ÉNONCÉ
Poursuivez l'entretien sur le Chantier de Correns à partir de sa dernière phrase.

EXTRAIT DE PAGE
19. Le Chantier de Correns
Centre de création des nouvelles musiques traditionnelles et musiques du monde
Entretien avec Françoise Dastrevigne, directrice du Chantier de Correns (83).
CMTRA : Le Chantier constitue
une initiative originale dans l’hexagone.
Comment a t’il été créé ? Quels sont les axes de son projet ?
Le projet du Chantier est né en 2002.
Quand je suis arrivée à l’ADIAM 83,
j’ai découvert les activités de Miquèu
Montanaro et de son association, basée
à Correns. J’y ai décelé une perspective
extraordinaire, Montanaro étant
une figure emblématique sur le plan de
la création dans le champ des nouvelles
musiques traditionnelles. L’association
portait alors plusieurs activités
notamment autour des pratiques
vocales et un festival. Il y avait là un
tissu d’initiatives et de projets qui
représentaient un fort potentiel. Le
projet du Chantier est né de la valorisation
de ces activités, avec le désir
affirmé de créer un lieu dédié à la création
dans le champ esthétique des nouvelles
musiques traditionnelles et
musiques du monde.
Nous avons réuni les tutelles (DRAC,
Région, Pays de la Provence Verte*,
commune) qui ont choisi de soutenir le
projet. Le maire de Correns et son
conseil municipal ont dédié un fort du
XIIème siècle à ce pari où nous avons
actuellement des bureaux, un studio de
répétition, une salle d’exposition
qu’on transforme régulièrement en un
espace de spectacle
(100 personnes). Pour la conception
du projet, je me suis appuyée sur les
missions des centres nationaux de
création musicale. Les activités du
Chantier se déclinent en cinq grands
axes : les résidences de création et
l’accueil d’artistes, une mission de diffusion
avec un festival, des activités de
recherche et de réflexion, des opérations
de sensibilisation et de médiation
culturelle, notamment auprès des
publics scolaires et enfin, le développement
de la pratique amateur.
L’année 2007 a été une année de changement
car Miquèu Montanaro a autonomisé
sa Compagnie et a passé la
main pour la direction artistique.
Comment le Chantier choisit-il les
artistes qu’il accueille en résidence ?
Et comment sont-elles construites ?

DONNÉES ENREGISTRÉES

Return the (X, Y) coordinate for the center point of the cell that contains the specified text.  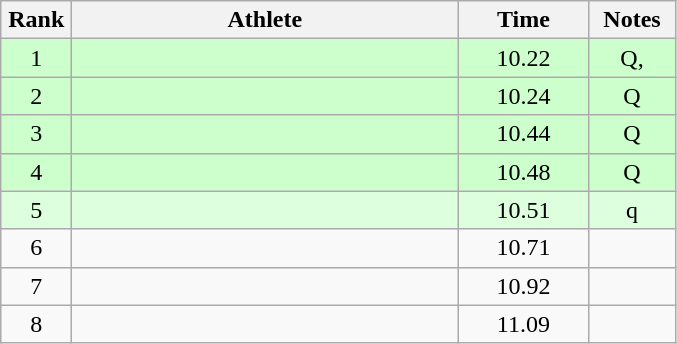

CORRIGÉ
Pour les résidences, soit des artistes
nous sollicitent, soit je vais au devant
de musiciens en leur demandant ce
qu’ils ont en projet. J’arbitre ensuite en
fonction de la pertinence des projets.
Ainsi pour 2008, j’ai retenu des projets
d’artistes de la région, un projet porté
par un jeune artiste, des projets nationaux
et internationaux.
On peut accueillir les artistes pour une
semaine ou quinze jours. Chaque fois
qu’un artiste est en résidence, en
résulte un moment de présentation au
public. Au cours de ces « étapes musicales
» les artistes racontent leur
genèse artistique et font écouter leur
travail en création. Sans trop communiquer,
on atteint un public de cent personnes,
performance très acceptable
en milieu rural. Ces étapes musicales
sont également adaptées aux enfants
dans le cadre d’opérations spécifiques.
Nous développons également des
classes à PAC** ; il s’agit là d’un travail
beaucoup plus régulier avec un
musicien intervenant qui vient 15
heures sur l’année. Nous travaillons
également en lien avec l’Education
nationale pour développer des formations
auprès des instituteurs. Nous
avons proposé dans le cadre des formations
Education
nationale de monter
un programme spécifique
aussi aux
nouvelles musiques traditionnelles.
Sur quels points pensez vous qu’il
est nécessaire de travailler dans le
domaine de la diffusion ?
En travaillant sur le programme des
résidences, j’ai mesuré à quel point les
musiciens n’avaient pas l’habitude de
solliciter un accueil en résidence. Pour
eux, ce sont là des démarches professionnelles
peu ancrées dans la culture
du réseau. Je n’ai pas encore vu par
exemple un artiste qui frappe à la porte
pour monter une coproduction avec
d’autres lieux, excepté chez quelques
agents peut-être. Nous avons à encourager
et à accompagner le développement
de ce type de démarches. Un des
moyens qui me semble des plus adéquats
est de développer au maximum
la notion de « compagnie musicale » et
d’aider les artistes à la structuration
sous cette forme. En région PACA,
nous avons trois compagnies conventionnées,
La Compagnie
du Lamparo
de Manu Théron
avec le Cor de la Plana ; celle de
Miquèu Montanaro et celle de Patrick
Vaillant, qui est en passe de l’être. Ce
dispositif permet de disposer de financements
croisés. Par ailleurs, un dispositif
d’aides à l’emploi d’agents de
développement culturels permet dans
notre région, de créer des postes pour
accompagner ces compagnies sur le
plan administratif. Ces dispositifs
ayant permis « d’amorcer la pompe »
et de développer une économie, certaines
compagnies ont désormais plusieurs
salariés. C’est un axe de développement
qu’il serait idéal de généraliser
dans l’ensemble des régions de
France, comme cela peut-être le cas en
théâtre ou en danse. Quand on pense,
par exemple, que les trois plus grands
viellistes en France (Valentin Clastrier,
Gilles Chabenat et Patrick Bouffard)
n’ont aucune structure qui s’occupe
d’eux, cela laisse perplexe.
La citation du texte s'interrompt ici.